Operator: Our last question comes from Toni Kaplan with Morgan Stanley. Your line is open.

Toni Kaplan: Terrific. Thank you. And Lance and Jonathan, always a pleasure speaking with you. One topic that has been coming up a lot with investors recently has been the area of fixed income indices, as it relates to the deal with S&P. I was hoping you could talk a little bit more about what areas of synergies you would generate within the combined entity. I’d imagine the main areas are creating products in multi asset class and ESG. But if there’s any others, or if you’re able to expand on what you’re most excited about there with the combined products, that will be really helpful, thanks.

Lance Uggla: Okay. Thanks, Toni. And thanks for your support. And you’re getting our last question. So I’ll start and then I’m going to hand it to Adam. I think the most exciting thing about the fixed income indices is the combination with S&P Global, but not so much from product creation. I think product creation both groups are highly product oriented. They’re both innovative, they both like to create. But if you look over the years, whether it was S&P, Global MSCI, FTSE, etcetera, they all wanted to build up fixed income franchises. And really, in the early days, you really needed the bank partnership to build strong, fixed income indices, because you really needed to align the underlying prices with the OTC marketplaces. And that’s shifted over time. But, today, the combination is really about a huge footprint and marketing platform that S&P Global has for their index franchise and getting to overlay that across the fixed income franchises, is going to be really a great uplift in terms of sales and opportunity. The second thing, of course, is what you’d mentioned is opportunities to create new indices and maybe I’ll let Adam talk a little bit about some of the synergistic revenues that we expect to get out of the combination. And we’ll, we’ll pass that pass that over to Adam now. Thank you for your question, Adam?

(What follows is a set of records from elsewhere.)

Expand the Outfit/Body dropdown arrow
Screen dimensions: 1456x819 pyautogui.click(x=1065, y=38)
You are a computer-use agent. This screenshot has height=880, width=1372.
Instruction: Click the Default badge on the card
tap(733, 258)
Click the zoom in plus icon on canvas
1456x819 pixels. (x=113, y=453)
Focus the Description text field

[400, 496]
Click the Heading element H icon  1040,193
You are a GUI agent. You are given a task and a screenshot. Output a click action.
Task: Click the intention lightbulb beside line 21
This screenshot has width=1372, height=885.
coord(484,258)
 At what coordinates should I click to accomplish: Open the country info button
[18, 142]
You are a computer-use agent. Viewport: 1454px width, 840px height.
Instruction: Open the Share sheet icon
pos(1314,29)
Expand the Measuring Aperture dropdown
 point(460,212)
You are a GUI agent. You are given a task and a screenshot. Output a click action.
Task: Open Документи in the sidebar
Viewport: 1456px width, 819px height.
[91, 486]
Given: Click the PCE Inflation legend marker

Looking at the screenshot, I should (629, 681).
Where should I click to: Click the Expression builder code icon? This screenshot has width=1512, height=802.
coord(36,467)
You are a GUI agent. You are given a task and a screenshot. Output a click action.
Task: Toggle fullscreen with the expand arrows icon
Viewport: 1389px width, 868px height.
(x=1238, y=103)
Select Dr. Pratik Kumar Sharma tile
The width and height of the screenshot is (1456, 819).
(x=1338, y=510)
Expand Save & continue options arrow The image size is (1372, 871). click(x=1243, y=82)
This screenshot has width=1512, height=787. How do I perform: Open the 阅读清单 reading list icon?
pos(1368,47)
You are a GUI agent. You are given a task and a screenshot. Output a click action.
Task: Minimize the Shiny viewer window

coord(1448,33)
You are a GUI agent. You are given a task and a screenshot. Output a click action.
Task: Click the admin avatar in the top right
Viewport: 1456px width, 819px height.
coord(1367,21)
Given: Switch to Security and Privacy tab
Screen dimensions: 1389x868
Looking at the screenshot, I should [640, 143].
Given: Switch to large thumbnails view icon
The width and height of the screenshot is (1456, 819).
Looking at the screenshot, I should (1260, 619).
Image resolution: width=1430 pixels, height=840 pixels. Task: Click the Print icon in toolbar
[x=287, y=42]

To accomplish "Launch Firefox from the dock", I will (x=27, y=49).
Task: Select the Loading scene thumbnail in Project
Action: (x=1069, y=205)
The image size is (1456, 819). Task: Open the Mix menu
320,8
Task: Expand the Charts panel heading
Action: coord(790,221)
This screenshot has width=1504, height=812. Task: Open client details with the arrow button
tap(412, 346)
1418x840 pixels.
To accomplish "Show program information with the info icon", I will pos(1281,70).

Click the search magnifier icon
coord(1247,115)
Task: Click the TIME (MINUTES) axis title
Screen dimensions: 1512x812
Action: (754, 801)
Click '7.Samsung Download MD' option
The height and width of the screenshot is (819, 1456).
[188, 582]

Adam Kansler: Yes, great, thank you. Very excited about that combination. We’re proud of what we built in fixed income indices. And I know with this scale that S&P indices will bring all the things Lance highlighted, will give will give that franchise a much broader reach than it’s ever had. I think key areas to think about in the combined businesses, multi asset classes you mentioned, but also in private markets in ESG and bringing the fixed income indices into that arena. I think that’s the area of new products that I think we’ll continue to see substantial growth and I think combined with the kinds of data sets that S&P and IHS Markit together will have the possibility for new indices, whether it’s in carbon, crypto ESG, all across the fixed income world, globally. I think the opportunity set for us is pretty, pretty robust.

Lance Uggla: Thanks, Adam. With that, we’ll complete the questions and we’ll turn it back to Eric.

Eric Boyer: Thanks, operator. Thanks, Lance. We thank you for your interest in IHS Markit. This call can be accessed via replay 8558592056 or international 404-537-3406 conference ID 4464694 beginning in about two hours and running through October 5, 2021. In addition, the webcast will be archived for one year on our website. Thank you and we appreciate your interest and time.

Operator: This concludes today’s conference call. Thank you for participating. You may now disconnect.